Berkembang nya zaman akhirnya menjadi salah satu alasan para ulama seperti ulama Imam Maliki, Imam Hambali, Imam Syafi'i, dan Imam Hanafi menambah objek yang dapat dijadikan zakat. Penambahan objek zakat ini diperuntukkan perluasan zakat sesuai dengan kemajuan dan perkembangan ekonomi seirin zaman. Para ulama kontemporer juga sepakat jika harta seperti saham dan efek, Tabungan dalam bentuk premi ataupun dana pensiun, mesin pabrik, barang modal, Perusahaan pertenakan termasuk usaha sapi perah masuk kedalam harta yang wajib dikenakan zakat. Rumah dan kendaraan pribadi yang disewakan juga masuk kedalam kategori harta kena zakat.
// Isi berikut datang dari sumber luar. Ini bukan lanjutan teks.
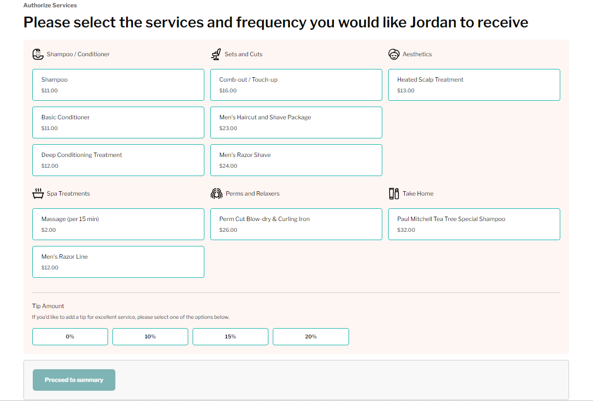
Task: Select the Basic Conditioner service card
Action: click(x=118, y=123)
Menurut Pusat Kajian Strategis (PUSKAS) Baznas mengenai pasar modal yang dalam hal ini yaitu saham agar dapat di masukkan dalam kategori saham syariah memiliki beberapa ciri-ciri. Pertama perusahaan harus secara tegas menyatakan bahwa Perusahaan tersebut termasuk dalam perusahaan syariah, berikutnya tentu Perusahaan tersebut menjalankan berbagai kegiatan Perusahaan nya dengan prinsip-prinsip syariah dan juga memenuhi kriteria syariah agar dapat ditetapkan sebagai efek syariah. Lembaga keuangan seperti Otoritas Jasa Keuangan juga sudah menetapkan apa saja kriteria agar sebuah perusahaan dapat masuk ke dalam daftar syariah.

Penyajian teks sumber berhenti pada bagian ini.